Fortunately, it’s not all bad news.
Instead of crying over spilled milk, I’m proud to say that CI’s Teaching and Learning Innovations (T&LI) group has taken remarkable strides to save students money on textbooks through an initiative called openCI. In response to Assembly Bill 798 and as part of the CSU’s Affordable Learning Solutions Initiative (AL$), openCI is an effort on campus to help faculty redesign their courses using Open Education Resources (OERs) and other no/low-cost course materials: e-textbooks, library materials, online courseware, TED Talks, government reports, Kahn Academy resources, open access journals, or even original content like what Crissy Spencer (Georgia Tech) and her colleagues created for Biology 1510, to name but a few.
Since launching in Fall 2016, openCI has (1) built an original website to provide faculty with resources and information; (2) delivered three campus workshops to inform and support faculty on OER, AL$, fair use law, etc.; (3) hosted monthly working sessions in the T&LI’s FIT Studio; (4) wrote an article on textbook affordability for the Ventura County Star; (5) contributed to a forthcoming article in the CI View; (6) published a previous blog post here on OERs and open pedagogy; (7) curated discipline-specific lists of e-books and other online materials; (8) laid the groundwork for designating “low cost majors” across campus; (9) outlined a campus-wide research study on the impact of OER design and implementation; (10) accepted to present a competitively selected panel at the 2017 annual convention of OLC Innovate in New Orleans, LA; (11) worked alongside CI’s Student Government to write a campus resolution on OER adoption; and the list goes on.
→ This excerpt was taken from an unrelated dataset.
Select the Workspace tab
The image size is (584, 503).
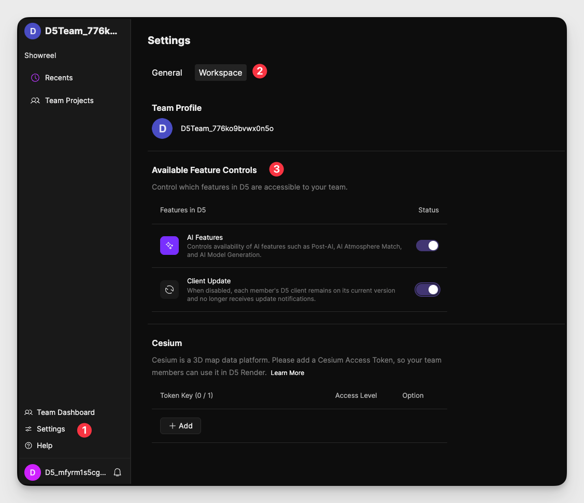tap(220, 73)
The response to each of these efforts has been overwhelmingly positive – a reality that evidences the innovative spirit of CI’s faculty and administration, as well as their genuine concern for our students’ wellbeing.
To date, nearly 40 instructors across campus have become “openCI Ambassadors” by committing to redesign their courses with OERs or other no/low materials. From Fall 2016 through Fall 2017, these openCI Ambassadors will redesign 100 course sections, spanning 18 programs on campus, and benefiting over 3,000 undergraduate students. Even more importantly, openCI Ambassadors have already saved students nearly $200,000 over the last two semesters alone ($70,000 during Fall 2016 and an additional $120,000 during Spring 2017). As if all that weren’t enough, they’re expected to have saved CI students well over $400,000 by this time next year.
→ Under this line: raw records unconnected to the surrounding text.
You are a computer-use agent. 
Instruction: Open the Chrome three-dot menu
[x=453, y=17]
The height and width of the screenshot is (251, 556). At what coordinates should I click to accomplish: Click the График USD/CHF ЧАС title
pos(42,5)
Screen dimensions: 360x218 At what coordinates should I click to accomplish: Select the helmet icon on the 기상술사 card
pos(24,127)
Despite the soaring cost of college textbooks, I can’t help but to be encouraged by initiatives like openCI. I’m encouraged by the positive response this initiative has received from faculty and administrators. And I’m encouraged by the tangible savings it’s already generated for our current student body.
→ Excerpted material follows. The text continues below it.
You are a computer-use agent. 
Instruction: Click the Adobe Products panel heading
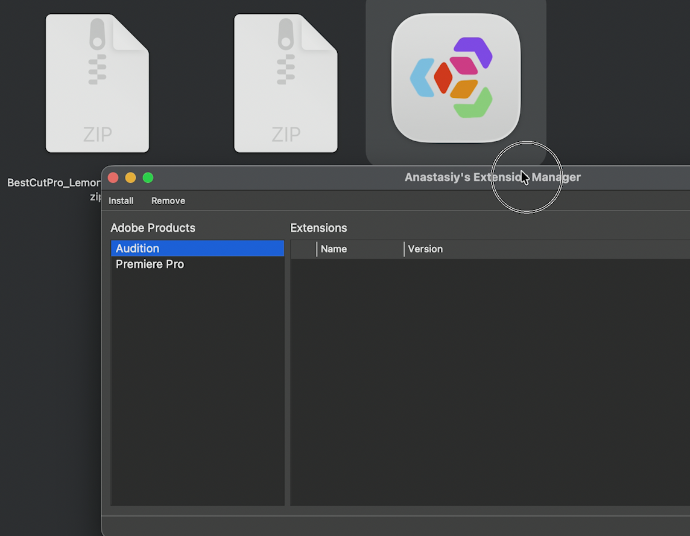pyautogui.click(x=153, y=228)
In fact, if you’re interested in learning more about openCI, how to become an openCI Ambassador, or how to redesign your own course using OERs and other no/low-cost materials, please don’t hesitate to contact Jaime Hannans (Jaime.firstname.lastname@example.org) or myself (email@example.com). Thanks in part to openCI and the work of our T&LI group, CI is currently emerging as a campus leader in the area of textbook affordability. And we’d love for you to play a part in all of this by helping us slow the soaring cost of college textbooks.
Until then, you’ll have to excuse me while I go put a gallon of milk on layaway.